Yes I have, but you have to build all ships first and then do the upgrade. The reason is your economy can *never* recover.
The upgrade costs over a billion bc's (17K upgrades * 60K per upgrade = 1 billion bc) so you start out that much in debt, however once you've done the upgrade of 17K ships your ship maintenance costs exceed 3 million bc's per turn so even though I'm making 1.3 million bc's per turn, each turn I'm adding another 1.7 million bc's to my debt. You can never recover.
The thing about the 25 attack 460 (size 196) defense versus the equivilent 400 attack 10 defense (also size 196) is the cost of defense is far higher than that of offense. Basically the 25/460 ship costs 6K to build and 60K to rush buy whereas the 400/10 ship costs 2K to build and 20K to upgrade (approximately). You could consider trying multiple upgrades by upgrading to the cheaper 400/10 ship for *only* 340 million but still your maintenance costs will far exceed any possible income you could have so you can never do two batches of upgrades.

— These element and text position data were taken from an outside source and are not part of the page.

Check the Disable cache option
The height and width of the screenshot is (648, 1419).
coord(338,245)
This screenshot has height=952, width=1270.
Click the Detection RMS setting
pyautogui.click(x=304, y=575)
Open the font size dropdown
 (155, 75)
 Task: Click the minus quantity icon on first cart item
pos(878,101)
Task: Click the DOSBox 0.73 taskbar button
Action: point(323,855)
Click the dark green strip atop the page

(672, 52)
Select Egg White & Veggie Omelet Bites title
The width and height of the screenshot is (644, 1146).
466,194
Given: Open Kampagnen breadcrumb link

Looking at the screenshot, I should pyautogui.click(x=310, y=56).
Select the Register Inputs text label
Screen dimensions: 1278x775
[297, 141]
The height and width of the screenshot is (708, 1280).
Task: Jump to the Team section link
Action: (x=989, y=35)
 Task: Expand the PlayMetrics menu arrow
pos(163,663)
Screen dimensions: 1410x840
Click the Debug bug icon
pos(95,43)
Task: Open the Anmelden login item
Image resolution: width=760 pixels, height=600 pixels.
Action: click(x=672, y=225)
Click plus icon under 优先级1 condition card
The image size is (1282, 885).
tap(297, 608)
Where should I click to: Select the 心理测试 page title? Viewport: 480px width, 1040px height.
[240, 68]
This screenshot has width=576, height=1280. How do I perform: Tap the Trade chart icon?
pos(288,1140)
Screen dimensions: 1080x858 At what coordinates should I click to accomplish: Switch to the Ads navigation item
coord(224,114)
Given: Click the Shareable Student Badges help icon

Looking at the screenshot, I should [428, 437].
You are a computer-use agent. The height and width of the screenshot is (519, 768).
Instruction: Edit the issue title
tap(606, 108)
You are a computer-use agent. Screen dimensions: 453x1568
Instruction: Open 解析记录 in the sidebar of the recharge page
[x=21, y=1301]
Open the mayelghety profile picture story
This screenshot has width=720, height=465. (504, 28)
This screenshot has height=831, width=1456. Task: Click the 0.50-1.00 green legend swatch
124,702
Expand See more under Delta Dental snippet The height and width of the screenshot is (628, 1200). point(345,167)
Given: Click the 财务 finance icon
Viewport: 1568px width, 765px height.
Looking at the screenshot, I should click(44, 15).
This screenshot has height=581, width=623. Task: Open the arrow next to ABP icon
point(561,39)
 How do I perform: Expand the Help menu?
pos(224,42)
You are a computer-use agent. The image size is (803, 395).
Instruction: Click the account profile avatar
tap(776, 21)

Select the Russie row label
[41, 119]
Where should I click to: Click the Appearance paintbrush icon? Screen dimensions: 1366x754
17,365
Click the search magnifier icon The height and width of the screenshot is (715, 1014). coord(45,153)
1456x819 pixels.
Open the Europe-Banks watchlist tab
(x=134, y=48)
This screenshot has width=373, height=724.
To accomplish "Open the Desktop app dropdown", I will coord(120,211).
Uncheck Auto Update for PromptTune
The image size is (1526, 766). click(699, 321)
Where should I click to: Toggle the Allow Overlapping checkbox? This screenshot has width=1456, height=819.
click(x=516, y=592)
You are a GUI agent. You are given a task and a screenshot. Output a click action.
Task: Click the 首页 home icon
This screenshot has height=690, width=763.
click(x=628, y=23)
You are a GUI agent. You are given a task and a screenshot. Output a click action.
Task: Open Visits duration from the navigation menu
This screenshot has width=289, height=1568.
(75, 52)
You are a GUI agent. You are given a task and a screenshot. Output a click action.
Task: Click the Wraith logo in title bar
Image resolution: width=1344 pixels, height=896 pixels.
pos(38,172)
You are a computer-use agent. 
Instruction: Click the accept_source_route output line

But you could build 17K of Ship1 and any number of Ship2 and then upgrade all your Ship1's and I have done that and it does perhaps yield a bit more points but the effect is muted by the fact that you've had to delay the huge boost to your military rating provided by the upgrade by the time it takes to build all these extra ships. All in all I believe the most effective strategy is to build all the ships that you can upgrade at one time and do the upgrade as soon as possible. This also limits the tedium of the method which is no small benefit.
One final point about the 17K number. To my knowledge that has only been verified in DL not DA and I discovered it by basically doing a binary search to find the point where my machine crashed. Dependent on your machine and how many services you have active and how much memory they take this number will vary. I have a very low number of active services as well as a very small amount of memory dedicated to them but at least I don't have to kill my anti-virus for example. However your mileage may vary. Also the speed of your machine shouldn't affect this limit but it will affect how long it takes to do the turn.
With my E6600 Intel Core II Duo @2.4GHz it takes me about an hour to do the upgrade. It can take 10-15 minutes just to *schedule* the upgrade of all 17K ships. On my old machine it took an hour to just *schedule* the upgrade and as near as I could tell close to 4 hours to do the upgrade, I just usually went to sleep leaving it running.
No clue as to the TA methodology in fact the DA methodology is really still being worked at this point. I think DethAdder is the closest to being able to tell us how this works out for DA.